Sollozzo le tendió la mano y Michael se la estrechó. La mano era firme, caliente y seca.

– Me alegro de que haya venido, Mike -dijo Sollozzo-. Espero que podamos arreglar la situación. Todo lo que ha sucedido ha sido terrible, y no es lo que yo deseaba. Son cosas que nunca tendrían que haber ocurrido.

– También yo espero que todo quede arreglado -respondió Michael, en tono firme y sereno-. No quiero que mi padre vuelva a ser molestado.

– No lo será -aseguró Sollozzo, con acento sincero-. Sólo le pido que, cuando hablemos, considere mi propuesta con mentalidad abierta. Espero que no sea usted tan impetuoso como su hermano Sonny. Es imposible hablar de negocios con él.

El capitán McCluskey abrió la boca por vez primera:

– Parece un buen muchacho. Es más, estoy seguro de que lo es -se inclinó para dar un amistoso golpecito en el hombro de Michael-. Siento lo de la otra noche, Mike -prosiguió-. Me estoy haciendo viejo, y los viejos siempre estamos de mal humor. Me temo que tendré que retirarme muy pronto. No puedo soportar tantos agravios ni injusticias. Estoy más que harto.

Luego, con gesto dolorido, cacheó a Michael, para asegurarse de que iba desarmado.

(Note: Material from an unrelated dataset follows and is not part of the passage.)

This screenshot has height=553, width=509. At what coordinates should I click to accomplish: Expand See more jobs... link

Michael vio una ligera sonrisa en los labios del conductor. El automóvil se dirigió hacia el oeste, y aparentemente no hizo maniobra alguna para despistar a posibles perseguidores. Se adentraron en la carretera del West Side, donde la circulación era bastante lenta, y seguidamente, ante la inquietud de Michael, el coche penetró en el puente de George Washington; iban a tomar la carretera de Nueva Jersey. El informador de Sonny, quienquiera que fuese, intencionadamente o de buena fe, se había equivocado. La conferencia no iba a celebrarse en el Bronx.

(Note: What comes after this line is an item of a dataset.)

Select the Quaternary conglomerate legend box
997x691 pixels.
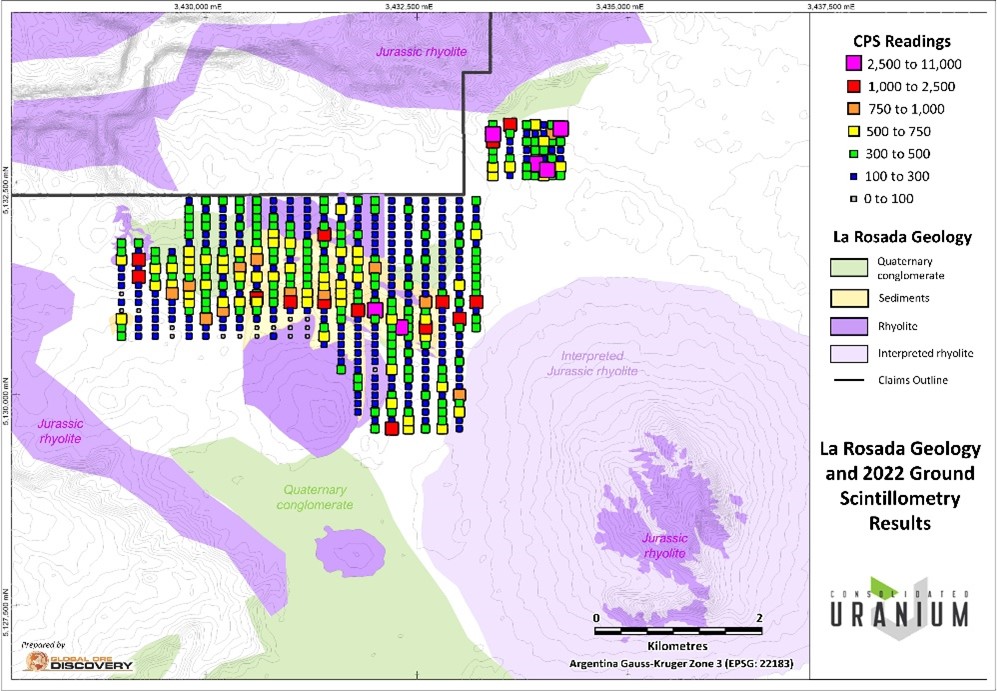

El automóvil atravesaba el puente. La ciudad iba quedando atrás. El rostro de Michael seguía impasible. ¿Tenían intención de liquidarle, o se trataba de un cambio de última hora? Del astuto Sollozzo podía esperarse todo. De pronto, cuando ya casi habían terminado de cruzar el largo puente, el conductor dio un violento giro al volante. El pesado vehículo dio un salto en el aire, al chocar contra la barrera divisoria de las dos partes de la calzada del puente, y enfiló nuevamente en dirección a Nueva York, a toda velocidad. McCluskey y Sollozzo volvieron la cabeza para averiguar si alguien hacía la misma maniobra. Poco después, Michael comprobó que circulaban en dirección al East Bronx. Pasaron por diversas y anchas calles; ningún coche iba detrás de ellos. Eran casi las nueve. Habían querido asegurarse de que nadie les seguía. Sollozzo encendió un cigarrillo, después de ofrecer el paquete a McCluskey y a Michael, que rehusaron.